Hwagok-dong is a dong (neighborhood) of Gangseo District, Seoul, South Korea. Hwagok-dong consists of 1, 2, 3, 4, 6, 8, and the main dong.

==Overview==
The area formerly known as Hwagok-ri has developed into a central part of Gangseo District and is now divided into nine administrative neighborhoods (dong). The present-day Hwagok-dong encompasses the historical areas of Neung-dong (菱洞), Bangok-ri (盤谷里), Yeokchon-ri (驛村里), and Hwagok-ri (禾谷里). Specifically, Neung-dong corresponds to modern Hwagok 4-dong, Bangok-ri to Hwagok 3-dong, Yeokchon-ri to Hwagok 6-dong, and the original Hwagok-ri to Hwagok 5-dong. Hwagok 2-dong and 8-dong developed around a small village centered in Neunggol, while Hwagok Bon-dong (Main Hwagok-dong) originated as a small settlement called Joeok-dong (also known as Chorok-dong), which consisted of only three households on a hillside overlooking Yeokchon-ri.

Hwagok 1-dong, in contrast, was an uninhabited hillside with no historical record of residential activity. It served primarily as a mountain pass connecting the Deobeuri village in Hwagok 8-dong to Gomdallae (formerly known as Goeumwolli). In 1963, the city of Seoul initiated a housing development project in Hwagok-dong, known as the "100,000-unit project," aimed at accommodating the growing population of northern Seoul.
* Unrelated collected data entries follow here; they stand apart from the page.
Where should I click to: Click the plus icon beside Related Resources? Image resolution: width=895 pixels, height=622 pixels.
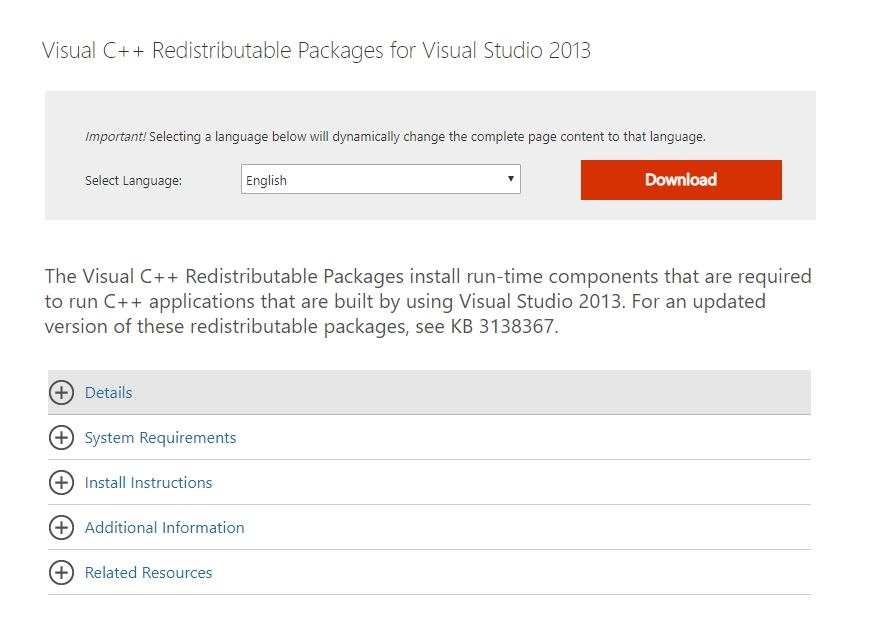(x=61, y=573)
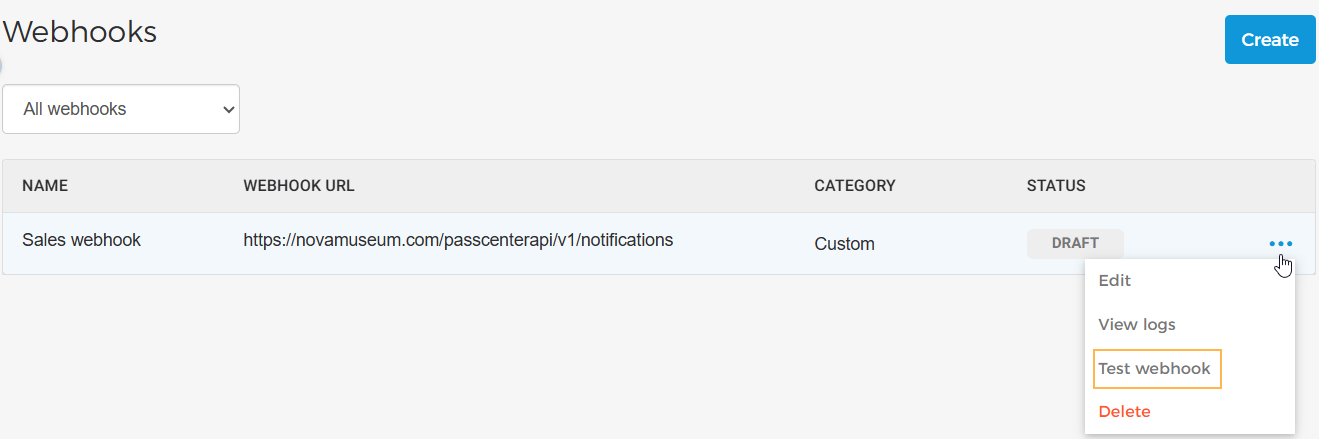The image size is (1319, 439).
Task: Click the Webhooks page heading
Action: point(80,32)
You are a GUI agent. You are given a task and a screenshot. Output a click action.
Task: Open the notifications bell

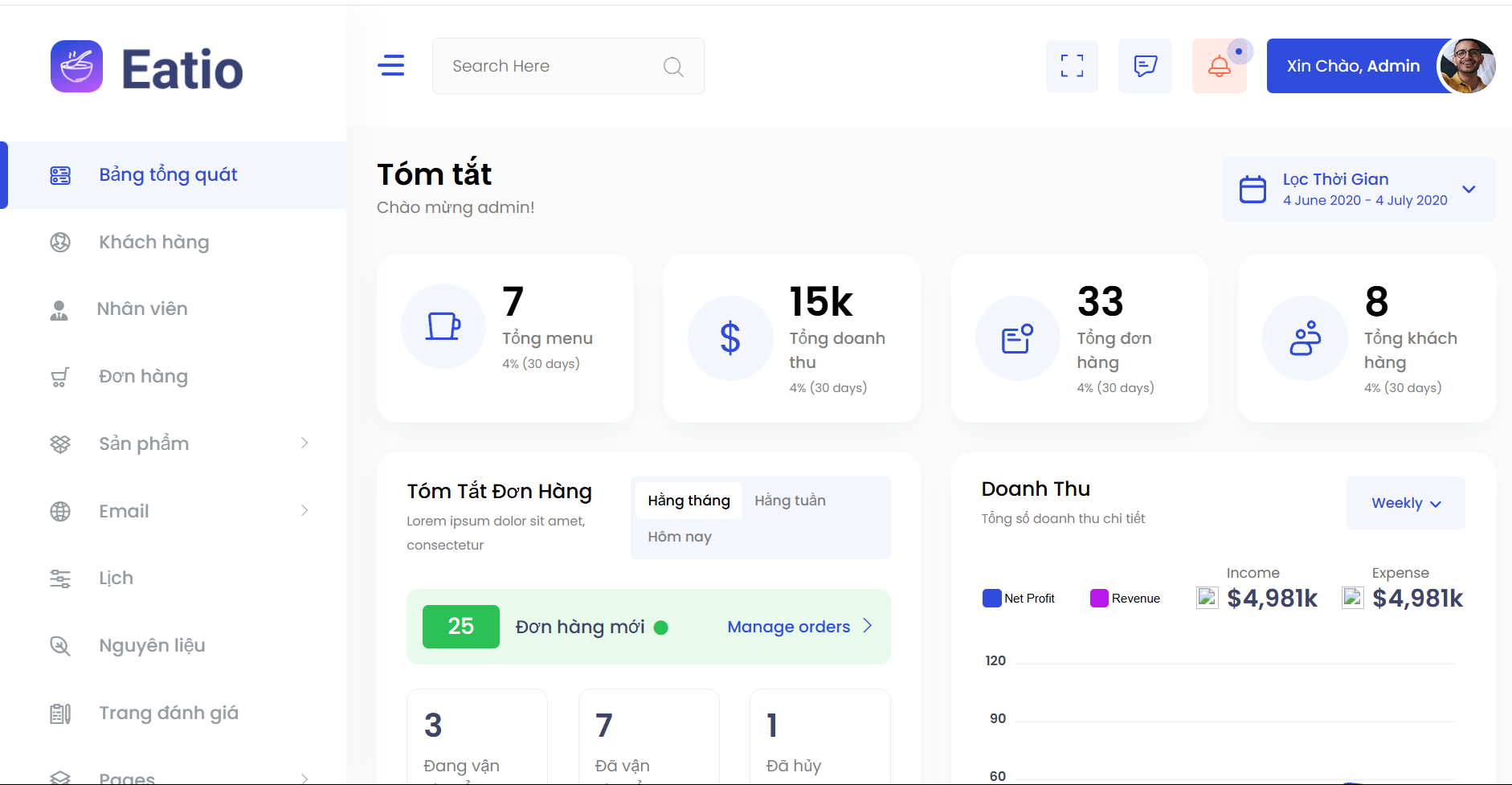[x=1219, y=66]
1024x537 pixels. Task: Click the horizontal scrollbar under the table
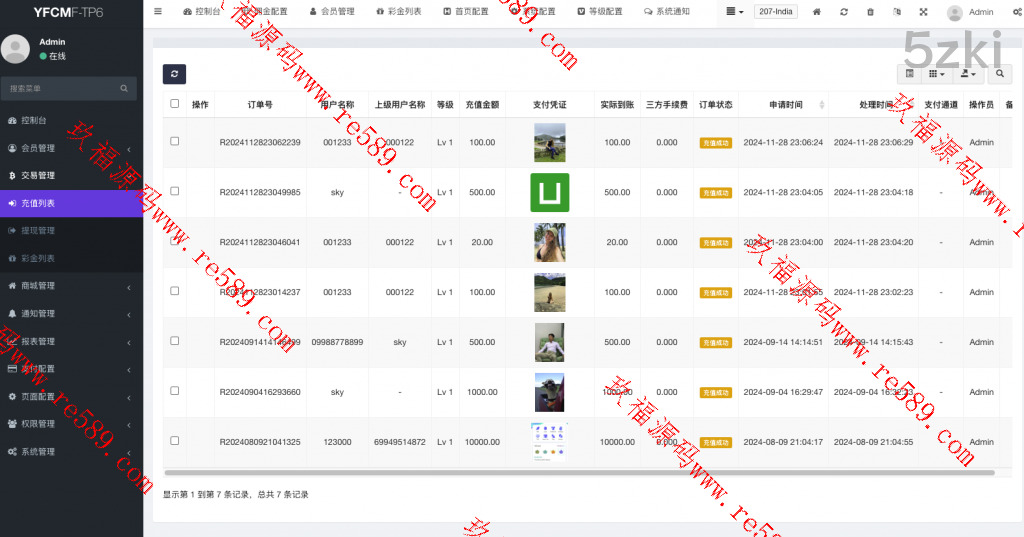coord(579,472)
This project was later expanded in 1968 to a "300,000-unit project," leading to extensive residential construction across the hillside and the eventual establishment of Hwagok 1-dong.

==Attractions==
- 88 Gymnasium - Lee Min Woo of Shinhwa held his first solo concert entitled "M's Girl Friend", on 14 and 15 January 2006.